> **HOW TO COMPLETE THIS TASK**
Each line of the data below that includes the string "computer" must be copied.

- - - - - - -

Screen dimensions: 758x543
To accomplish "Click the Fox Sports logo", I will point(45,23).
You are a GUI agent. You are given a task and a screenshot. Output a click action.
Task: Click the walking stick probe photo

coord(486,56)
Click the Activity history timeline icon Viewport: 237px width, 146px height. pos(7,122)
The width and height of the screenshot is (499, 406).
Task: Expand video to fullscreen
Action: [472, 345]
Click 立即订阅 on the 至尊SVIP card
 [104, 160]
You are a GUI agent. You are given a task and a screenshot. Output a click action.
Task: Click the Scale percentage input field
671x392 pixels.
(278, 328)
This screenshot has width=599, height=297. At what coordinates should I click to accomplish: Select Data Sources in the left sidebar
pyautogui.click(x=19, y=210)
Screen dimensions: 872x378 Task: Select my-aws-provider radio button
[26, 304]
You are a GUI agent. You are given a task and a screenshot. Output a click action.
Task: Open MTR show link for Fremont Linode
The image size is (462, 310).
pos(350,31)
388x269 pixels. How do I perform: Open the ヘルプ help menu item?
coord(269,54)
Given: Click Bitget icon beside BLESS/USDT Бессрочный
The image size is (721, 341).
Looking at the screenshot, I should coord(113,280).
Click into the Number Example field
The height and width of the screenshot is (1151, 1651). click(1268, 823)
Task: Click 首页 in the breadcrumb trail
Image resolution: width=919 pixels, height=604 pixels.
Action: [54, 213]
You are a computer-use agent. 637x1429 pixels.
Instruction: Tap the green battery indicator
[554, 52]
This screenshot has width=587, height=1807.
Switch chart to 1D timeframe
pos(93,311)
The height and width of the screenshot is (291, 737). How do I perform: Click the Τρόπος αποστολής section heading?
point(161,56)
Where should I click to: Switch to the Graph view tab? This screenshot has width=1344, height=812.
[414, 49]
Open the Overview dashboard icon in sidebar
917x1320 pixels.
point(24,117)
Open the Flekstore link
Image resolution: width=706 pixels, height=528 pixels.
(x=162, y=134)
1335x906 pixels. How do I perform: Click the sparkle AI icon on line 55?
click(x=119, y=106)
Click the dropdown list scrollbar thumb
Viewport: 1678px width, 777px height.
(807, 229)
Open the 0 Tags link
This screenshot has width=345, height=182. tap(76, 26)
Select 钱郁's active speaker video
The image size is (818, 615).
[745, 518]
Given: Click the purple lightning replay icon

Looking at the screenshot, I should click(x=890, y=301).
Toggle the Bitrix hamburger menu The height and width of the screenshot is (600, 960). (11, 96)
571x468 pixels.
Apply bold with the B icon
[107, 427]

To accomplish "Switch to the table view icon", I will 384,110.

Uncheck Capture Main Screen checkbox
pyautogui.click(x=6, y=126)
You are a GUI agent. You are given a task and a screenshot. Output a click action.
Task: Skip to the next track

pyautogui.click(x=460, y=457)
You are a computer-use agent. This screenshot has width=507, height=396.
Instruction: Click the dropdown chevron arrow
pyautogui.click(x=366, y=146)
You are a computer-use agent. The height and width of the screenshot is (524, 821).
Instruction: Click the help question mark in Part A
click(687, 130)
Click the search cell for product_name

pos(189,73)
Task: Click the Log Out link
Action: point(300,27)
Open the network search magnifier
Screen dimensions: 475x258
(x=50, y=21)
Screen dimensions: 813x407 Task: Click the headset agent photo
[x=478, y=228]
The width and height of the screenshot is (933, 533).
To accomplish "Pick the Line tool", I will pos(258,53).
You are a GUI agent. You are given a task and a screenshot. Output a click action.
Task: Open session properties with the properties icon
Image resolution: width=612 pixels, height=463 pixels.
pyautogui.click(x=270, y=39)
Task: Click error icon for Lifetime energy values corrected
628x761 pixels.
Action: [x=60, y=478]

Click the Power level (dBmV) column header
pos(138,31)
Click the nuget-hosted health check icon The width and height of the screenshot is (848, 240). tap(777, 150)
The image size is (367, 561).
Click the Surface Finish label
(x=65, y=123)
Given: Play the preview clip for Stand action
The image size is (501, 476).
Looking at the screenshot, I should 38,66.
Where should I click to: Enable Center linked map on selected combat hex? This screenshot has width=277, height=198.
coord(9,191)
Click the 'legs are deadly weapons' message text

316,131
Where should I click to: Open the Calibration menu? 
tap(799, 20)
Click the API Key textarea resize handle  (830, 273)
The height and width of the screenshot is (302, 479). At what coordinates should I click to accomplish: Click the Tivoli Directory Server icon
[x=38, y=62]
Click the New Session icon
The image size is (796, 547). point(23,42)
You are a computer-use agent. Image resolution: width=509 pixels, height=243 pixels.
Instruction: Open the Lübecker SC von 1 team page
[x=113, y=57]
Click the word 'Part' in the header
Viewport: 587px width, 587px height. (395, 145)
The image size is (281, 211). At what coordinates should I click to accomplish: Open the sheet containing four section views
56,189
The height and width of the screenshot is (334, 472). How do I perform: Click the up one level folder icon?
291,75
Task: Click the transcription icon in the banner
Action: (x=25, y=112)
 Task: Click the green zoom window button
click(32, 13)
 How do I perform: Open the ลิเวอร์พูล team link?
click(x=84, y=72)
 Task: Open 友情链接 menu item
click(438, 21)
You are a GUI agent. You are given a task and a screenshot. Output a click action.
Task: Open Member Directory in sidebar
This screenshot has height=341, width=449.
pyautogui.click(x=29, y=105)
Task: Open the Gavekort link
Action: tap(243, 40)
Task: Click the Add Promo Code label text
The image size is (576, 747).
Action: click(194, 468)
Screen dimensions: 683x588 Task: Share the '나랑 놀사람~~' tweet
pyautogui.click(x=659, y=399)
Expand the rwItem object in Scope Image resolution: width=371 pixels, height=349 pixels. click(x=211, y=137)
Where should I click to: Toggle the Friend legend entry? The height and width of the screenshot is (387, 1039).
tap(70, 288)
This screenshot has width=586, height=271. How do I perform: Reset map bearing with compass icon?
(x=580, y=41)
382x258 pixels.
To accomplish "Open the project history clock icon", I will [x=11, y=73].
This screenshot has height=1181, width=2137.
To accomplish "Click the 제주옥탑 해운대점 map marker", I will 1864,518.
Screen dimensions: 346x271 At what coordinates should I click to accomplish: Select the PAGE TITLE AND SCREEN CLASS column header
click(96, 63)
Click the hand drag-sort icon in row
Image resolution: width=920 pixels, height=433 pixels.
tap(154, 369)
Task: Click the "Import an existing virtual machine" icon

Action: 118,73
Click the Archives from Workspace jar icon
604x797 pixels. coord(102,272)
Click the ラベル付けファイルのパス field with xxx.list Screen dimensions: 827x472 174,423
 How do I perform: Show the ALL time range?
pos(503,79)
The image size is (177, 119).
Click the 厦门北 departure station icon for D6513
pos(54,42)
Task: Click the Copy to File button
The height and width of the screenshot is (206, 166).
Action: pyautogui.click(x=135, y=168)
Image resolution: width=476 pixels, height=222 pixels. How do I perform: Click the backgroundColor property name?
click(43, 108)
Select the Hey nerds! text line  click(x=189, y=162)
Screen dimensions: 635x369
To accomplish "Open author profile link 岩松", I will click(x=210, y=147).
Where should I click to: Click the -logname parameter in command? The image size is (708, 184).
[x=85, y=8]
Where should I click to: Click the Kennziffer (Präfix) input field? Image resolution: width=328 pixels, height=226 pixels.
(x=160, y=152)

- - - - - - -

> **EXERCISE RESULT**
You are a computer-use agent. 637x1429 pixels.
You are a computer-use agent. This screenshot has width=507, height=396.
You are a computer-use agent. The height and width of the screenshot is (524, 821).
You are a computer-use agent. Image resolution: width=509 pixels, height=243 pixels.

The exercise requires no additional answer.